According to the Spray documentation, the authenticate directive can receive either a Future[Authentication[T]] or a ContextAuthenticator[T]. A ContextAuthenticator is simply a method with that receives a RequestContext (which contains all the request information) and returns a Future[Authentication[T]]. Since we need to authenticate based on request data (in this case, the Authorization header), we need to use the second option.

Spray provides a BasicAuth class that extends Authentication[T] and takes care of decoding the login and password from the Authorization header, but we need to provide a function to do the authentication itself (i.e., validating the user and password) and return a Future[Option[T]]. In our case, T is our AuthInfo class, so it should return a Future containing Some(authInfo) if the login and password are valid, or None if they aren’t. I found it most flexible to create a trait that can be mixed into any routes or into the Actor that runs the routes.

trait Authenticator {
  def basicUserAuthenticator(implicit ec: ExecutionContext): AuthMagnet[AuthInfo] = {
    def validateUser(userPass: Option[UserPass]): Option[AuthInfo] = {
      for {
        p <- userPass
        user <- Repository.apiUsers(p.user)
        if user.passwordMatches(p.pass)
      } yield new AuthInfo(user)
    }

    def authenticator(userPass: Option[UserPass]): Future[Option[AuthInfo]] = future { validateUser(userPass) }

    BasicAuth(authenticator _, realm = "Private API")
  }
}

In my application, Repository.apiUsers is an object with an apply method that receives the user’s login and returns an Option[ApiUser]. You can replace it with, for example, a Slick query or a call to an LDAP server, depending on your application’s needs. One of the nice things about Spray is that, since everything is a Future, those requests will happen asynchronously.

With this, we can mix the Authenticator trait into the Actor that runs the routes, and use the authenticate directive in those routes that need to be authenticated. authenticate will pass the AuthInfo object generated by the validateUser method as a parameter into its closure, and you can then use it wherever you need that info in your routes.

class ApiActor extends Actor
                       with ActorLogging
                       with Authenticator {
  implicit val executionContext = context.dispatcher

  override def receive = {
    runRoute(
      pathEndOrSingleSlash {
        // Any user, authenticated or not, can enter here
        complete("System OK")
      } ~
      pathPrefix("api") {
        authenticate(basicUserAuthenticator) { authInfo =>
          path("private") {
            get {
              // All authenticated users can enter here
              complete(s"Hi, ${authInfo.user.login}")
            }
          }
        }
      }
    )
  }

What if you need more fine-grained authorization? For example, you might want to allow all users to GET a particular URI, but only some users to PUT or POST. That is what the authorize directive is for. authorize receives a by-name that returns true if the user is allowed to perform the action, and false if she isn’t. You can use the authInfo object to check that.

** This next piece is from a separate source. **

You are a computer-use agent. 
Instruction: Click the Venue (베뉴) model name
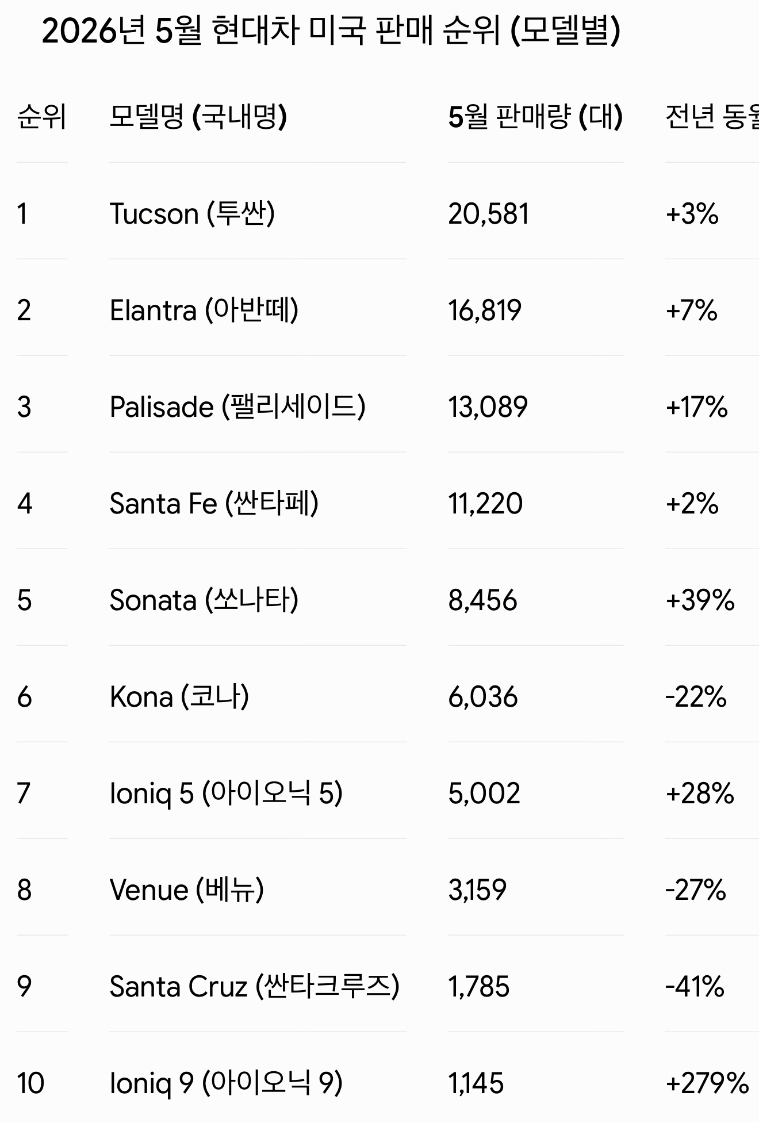tap(187, 890)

    authenticate(basicUserAuthenticator) { authInfo =>
      path("private") {
        get {
            // All authenticated users can enter here
            complete(s"Hi, ${authInfo.user.login}")
          }
          post {
            authorize(authInfo.hasPermission("post") {
              // Only those users that have the "post" permission will be allowed in here
            }              }
        }
      }

If the authorization is unsuccessful, Spray will return the HTTP 403 Forbidden status code.

I hope this has been useful. At some point I would like to extend this to use multiple authentication schemes (starting with SSL Client Certificate and possibly continuing on to use OAuth), as well as extricate the code from the application I am working on and perhaps create a reusable library, but that will be for the future. For now, enjoy!